=== RECORDS FOR THIS EXERCISE ===
● ● ●

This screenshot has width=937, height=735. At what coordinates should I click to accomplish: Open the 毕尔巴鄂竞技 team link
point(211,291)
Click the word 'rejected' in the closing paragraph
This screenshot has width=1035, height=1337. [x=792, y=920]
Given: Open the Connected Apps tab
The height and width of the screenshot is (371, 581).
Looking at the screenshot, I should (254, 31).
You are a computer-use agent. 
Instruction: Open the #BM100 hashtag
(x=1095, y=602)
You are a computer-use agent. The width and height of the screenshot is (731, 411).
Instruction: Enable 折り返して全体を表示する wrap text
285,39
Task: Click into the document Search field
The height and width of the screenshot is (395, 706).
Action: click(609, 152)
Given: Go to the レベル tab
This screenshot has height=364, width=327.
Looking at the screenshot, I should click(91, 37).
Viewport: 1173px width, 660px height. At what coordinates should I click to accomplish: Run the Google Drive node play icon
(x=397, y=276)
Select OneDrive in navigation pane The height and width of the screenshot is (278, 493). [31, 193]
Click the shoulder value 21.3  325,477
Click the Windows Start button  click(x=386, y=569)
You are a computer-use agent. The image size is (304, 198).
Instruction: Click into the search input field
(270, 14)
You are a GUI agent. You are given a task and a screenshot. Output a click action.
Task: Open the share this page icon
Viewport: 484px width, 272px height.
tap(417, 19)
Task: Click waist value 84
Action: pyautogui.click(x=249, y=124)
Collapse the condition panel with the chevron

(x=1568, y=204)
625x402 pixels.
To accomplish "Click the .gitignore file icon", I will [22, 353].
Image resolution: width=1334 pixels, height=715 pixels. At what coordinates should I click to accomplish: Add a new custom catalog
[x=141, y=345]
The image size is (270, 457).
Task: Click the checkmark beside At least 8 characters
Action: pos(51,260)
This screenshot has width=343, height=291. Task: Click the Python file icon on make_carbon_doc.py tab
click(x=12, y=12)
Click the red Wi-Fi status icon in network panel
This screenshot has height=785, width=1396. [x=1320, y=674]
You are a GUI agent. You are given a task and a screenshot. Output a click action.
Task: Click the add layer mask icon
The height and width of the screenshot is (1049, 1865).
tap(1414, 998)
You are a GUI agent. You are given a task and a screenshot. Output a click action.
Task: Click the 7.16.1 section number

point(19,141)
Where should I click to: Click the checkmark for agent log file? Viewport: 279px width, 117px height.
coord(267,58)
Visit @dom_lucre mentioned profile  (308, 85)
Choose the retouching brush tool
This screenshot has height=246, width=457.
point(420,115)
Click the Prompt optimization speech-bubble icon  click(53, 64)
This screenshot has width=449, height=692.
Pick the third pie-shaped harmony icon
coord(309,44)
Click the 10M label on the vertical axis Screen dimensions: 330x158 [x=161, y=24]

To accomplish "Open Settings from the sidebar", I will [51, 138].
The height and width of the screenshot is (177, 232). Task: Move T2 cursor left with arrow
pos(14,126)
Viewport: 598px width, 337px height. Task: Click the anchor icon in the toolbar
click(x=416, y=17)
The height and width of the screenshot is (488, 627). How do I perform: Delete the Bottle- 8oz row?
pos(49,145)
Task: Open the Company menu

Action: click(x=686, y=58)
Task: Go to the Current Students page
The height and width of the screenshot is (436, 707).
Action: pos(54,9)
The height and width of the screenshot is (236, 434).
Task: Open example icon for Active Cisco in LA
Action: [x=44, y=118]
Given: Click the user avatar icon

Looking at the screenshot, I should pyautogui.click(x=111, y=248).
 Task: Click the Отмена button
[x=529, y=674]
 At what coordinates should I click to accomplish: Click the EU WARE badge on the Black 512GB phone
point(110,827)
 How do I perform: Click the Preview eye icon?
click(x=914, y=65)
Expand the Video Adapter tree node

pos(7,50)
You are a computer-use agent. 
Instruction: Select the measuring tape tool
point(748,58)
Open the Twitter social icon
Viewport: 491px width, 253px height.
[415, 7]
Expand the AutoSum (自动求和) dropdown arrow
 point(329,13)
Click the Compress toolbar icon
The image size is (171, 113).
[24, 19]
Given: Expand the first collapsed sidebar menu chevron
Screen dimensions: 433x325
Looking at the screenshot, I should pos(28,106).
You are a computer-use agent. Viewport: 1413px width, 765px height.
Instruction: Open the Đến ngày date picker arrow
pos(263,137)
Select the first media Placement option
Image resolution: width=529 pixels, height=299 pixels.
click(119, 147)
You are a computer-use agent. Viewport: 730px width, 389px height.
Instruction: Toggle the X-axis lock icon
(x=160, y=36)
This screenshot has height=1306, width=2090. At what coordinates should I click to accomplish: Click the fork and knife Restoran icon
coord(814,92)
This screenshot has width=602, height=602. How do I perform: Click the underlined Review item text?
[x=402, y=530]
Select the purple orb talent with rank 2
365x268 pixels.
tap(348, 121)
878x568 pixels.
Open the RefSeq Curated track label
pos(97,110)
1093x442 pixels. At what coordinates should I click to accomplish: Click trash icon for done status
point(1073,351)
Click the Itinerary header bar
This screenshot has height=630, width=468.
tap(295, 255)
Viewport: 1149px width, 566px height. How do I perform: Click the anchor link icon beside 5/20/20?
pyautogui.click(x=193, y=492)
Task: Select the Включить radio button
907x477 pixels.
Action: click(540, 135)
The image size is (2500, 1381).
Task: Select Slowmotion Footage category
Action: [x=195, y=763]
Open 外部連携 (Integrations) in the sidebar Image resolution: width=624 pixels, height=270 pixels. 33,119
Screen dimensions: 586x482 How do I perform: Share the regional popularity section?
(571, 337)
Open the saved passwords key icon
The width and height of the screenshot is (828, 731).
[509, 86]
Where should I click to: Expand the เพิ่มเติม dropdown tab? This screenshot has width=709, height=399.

● ● ●

=== SHORT EXERCISE ===
Recast every line of the records above as a Markdown table with two columns, Line and Content. Number each row in Line, put the line itself in Content, and leave out blank lines.

=== TASK RESPONSE ===
| Line | Content |
|---|---|
| 1 | This screenshot has width=937, height=735. At what coordinates should I click to accomplish: Open the 毕尔巴鄂竞技 team link |
| 2 | point(211,291) |
| 3 | Click the word 'rejected' in the closing paragraph |
| 4 | This screenshot has width=1035, height=1337. [x=792, y=920] |
| 5 | Given: Open the Connected Apps tab |
| 6 | The height and width of the screenshot is (371, 581). |
| 7 | Looking at the screenshot, I should (254, 31). |
| 8 | You are a computer-use agent.  |
| 9 | Instruction: Open the #BM100 hashtag |
| 10 | (x=1095, y=602) |
| 11 | You are a computer-use agent. The width and height of the screenshot is (731, 411). |
| 12 | Instruction: Enable 折り返して全体を表示する wrap text |
| 13 | 285,39 |
| 14 | Task: Click into the document Search field |
| 15 | The height and width of the screenshot is (395, 706). |
| 16 | Action: click(609, 152) |
| 17 | Given: Go to the レベル tab |
| 18 | This screenshot has height=364, width=327. |
| 19 | Looking at the screenshot, I should click(91, 37). |
| 20 | Viewport: 1173px width, 660px height. At what coordinates should I click to accomplish: Run the Google Drive node play icon |
| 21 | (x=397, y=276) |
| 22 | Select OneDrive in navigation pane The height and width of the screenshot is (278, 493). [31, 193] |
| 23 | Click the shoulder value 21.3  325,477 |
| 24 | Click the Windows Start button  click(x=386, y=569) |
| 25 | You are a computer-use agent. The image size is (304, 198). |
| 26 | Instruction: Click into the search input field |
| 27 | (270, 14) |
| 28 | You are a GUI agent. You are given a task and a screenshot. Output a click action. |
| 29 | Task: Open the share this page icon |
| 30 | Viewport: 484px width, 272px height. |
| 31 | tap(417, 19) |
| 32 | Task: Click waist value 84 |
| 33 | Action: pyautogui.click(x=249, y=124) |
| 34 | Collapse the condition panel with the chevron |
| 35 | (x=1568, y=204) |
| 36 | 625x402 pixels. |
| 37 | To accomplish "Click the .gitignore file icon", I will [22, 353]. |
| 38 | Image resolution: width=1334 pixels, height=715 pixels. At what coordinates should I click to accomplish: Add a new custom catalog |
| 39 | [x=141, y=345] |
| 40 | The image size is (270, 457). |
| 41 | Task: Click the checkmark beside At least 8 characters |
| 42 | Action: pos(51,260) |
| 43 | This screenshot has width=343, height=291. Task: Click the Python file icon on make_carbon_doc.py tab |
| 44 | click(x=12, y=12) |
| 45 | Click the red Wi-Fi status icon in network panel |
| 46 | This screenshot has height=785, width=1396. [x=1320, y=674] |
| 47 | You are a GUI agent. You are given a task and a screenshot. Output a click action. |
| 48 | Task: Click the add layer mask icon |
| 49 | The height and width of the screenshot is (1049, 1865). |
| 50 | tap(1414, 998) |
| 51 | You are a GUI agent. You are given a task and a screenshot. Output a click action. |
| 52 | Task: Click the 7.16.1 section number |
| 53 | point(19,141) |
| 54 | Where should I click to: Click the checkmark for agent log file? Viewport: 279px width, 117px height. |
| 55 | coord(267,58) |
| 56 | Visit @dom_lucre mentioned profile  (308, 85) |
| 57 | Choose the retouching brush tool |
| 58 | This screenshot has height=246, width=457. |
| 59 | point(420,115) |
| 60 | Click the Prompt optimization speech-bubble icon  click(53, 64) |
| 61 | This screenshot has width=449, height=692. |
| 62 | Pick the third pie-shaped harmony icon |
| 63 | coord(309,44) |
| 64 | Click the 10M label on the vertical axis Screen dimensions: 330x158 [x=161, y=24] |
| 65 | To accomplish "Open Settings from the sidebar", I will [51, 138]. |
| 66 | The height and width of the screenshot is (177, 232). Task: Move T2 cursor left with arrow |
| 67 | pos(14,126) |
| 68 | Viewport: 598px width, 337px height. Task: Click the anchor icon in the toolbar |
| 69 | click(x=416, y=17) |
| 70 | The height and width of the screenshot is (488, 627). How do I perform: Delete the Bottle- 8oz row? |
| 71 | pos(49,145) |
| 72 | Task: Open the Company menu |
| 73 | Action: click(x=686, y=58) |
| 74 | Task: Go to the Current Students page |
| 75 | The height and width of the screenshot is (436, 707). |
| 76 | Action: pos(54,9) |
| 77 | The height and width of the screenshot is (236, 434). |
| 78 | Task: Open example icon for Active Cisco in LA |
| 79 | Action: [x=44, y=118] |
| 80 | Given: Click the user avatar icon |
| 81 | Looking at the screenshot, I should pyautogui.click(x=111, y=248). |
| 82 |  Task: Click the Отмена button |
| 83 | [x=529, y=674] |
| 84 |  At what coordinates should I click to accomplish: Click the EU WARE badge on the Black 512GB phone |
| 85 | point(110,827) |
| 86 |  How do I perform: Click the Preview eye icon? |
| 87 | click(x=914, y=65) |
| 88 | Expand the Video Adapter tree node |
| 89 | pos(7,50) |
| 90 | You are a computer-use agent.  |
| 91 | Instruction: Select the measuring tape tool |
| 92 | point(748,58) |
| 93 | Open the Twitter social icon |
| 94 | Viewport: 491px width, 253px height. |
| 95 | [415, 7] |
| 96 | Expand the AutoSum (自动求和) dropdown arrow |
| 97 |  point(329,13) |
| 98 | Click the Compress toolbar icon |
| 99 | The image size is (171, 113). |
| 100 | [24, 19] |
| 101 | Given: Expand the first collapsed sidebar menu chevron |
| 102 | Screen dimensions: 433x325 |
| 103 | Looking at the screenshot, I should pos(28,106). |
| 104 | You are a computer-use agent. Viewport: 1413px width, 765px height. |
| 105 | Instruction: Open the Đến ngày date picker arrow |
| 106 | pos(263,137) |
| 107 | Select the first media Placement option |
| 108 | Image resolution: width=529 pixels, height=299 pixels. |
| 109 | click(119, 147) |
| 110 | You are a computer-use agent. Viewport: 730px width, 389px height. |
| 111 | Instruction: Toggle the X-axis lock icon |
| 112 | (x=160, y=36) |
| 113 | This screenshot has height=1306, width=2090. At what coordinates should I click to accomplish: Click the fork and knife Restoran icon |
| 114 | coord(814,92) |
| 115 | This screenshot has width=602, height=602. How do I perform: Click the underlined Review item text? |
| 116 | [x=402, y=530] |
| 117 | Select the purple orb talent with rank 2 |
| 118 | 365x268 pixels. |
| 119 | tap(348, 121) |
| 120 | 878x568 pixels. |
| 121 | Open the RefSeq Curated track label |
| 122 | pos(97,110) |
| 123 | 1093x442 pixels. At what coordinates should I click to accomplish: Click trash icon for done status |
| 124 | point(1073,351) |
| 125 | Click the Itinerary header bar |
| 126 | This screenshot has height=630, width=468. |
| 127 | tap(295, 255) |
| 128 | Viewport: 1149px width, 566px height. How do I perform: Click the anchor link icon beside 5/20/20? |
| 129 | pyautogui.click(x=193, y=492) |
| 130 | Task: Select the Включить radio button |
| 131 | 907x477 pixels. |
| 132 | Action: click(540, 135) |
| 133 | The image size is (2500, 1381). |
| 134 | Task: Select Slowmotion Footage category |
| 135 | Action: [x=195, y=763] |
| 136 | Open 外部連携 (Integrations) in the sidebar Image resolution: width=624 pixels, height=270 pixels. 33,119 |
| 137 | Screen dimensions: 586x482 How do I perform: Share the regional popularity section? |
| 138 | (571, 337) |
| 139 | Open the saved passwords key icon |
| 140 | The width and height of the screenshot is (828, 731). |
| 141 | [509, 86] |
| 142 | Where should I click to: Expand the เพิ่มเติม dropdown tab? This screenshot has width=709, height=399. |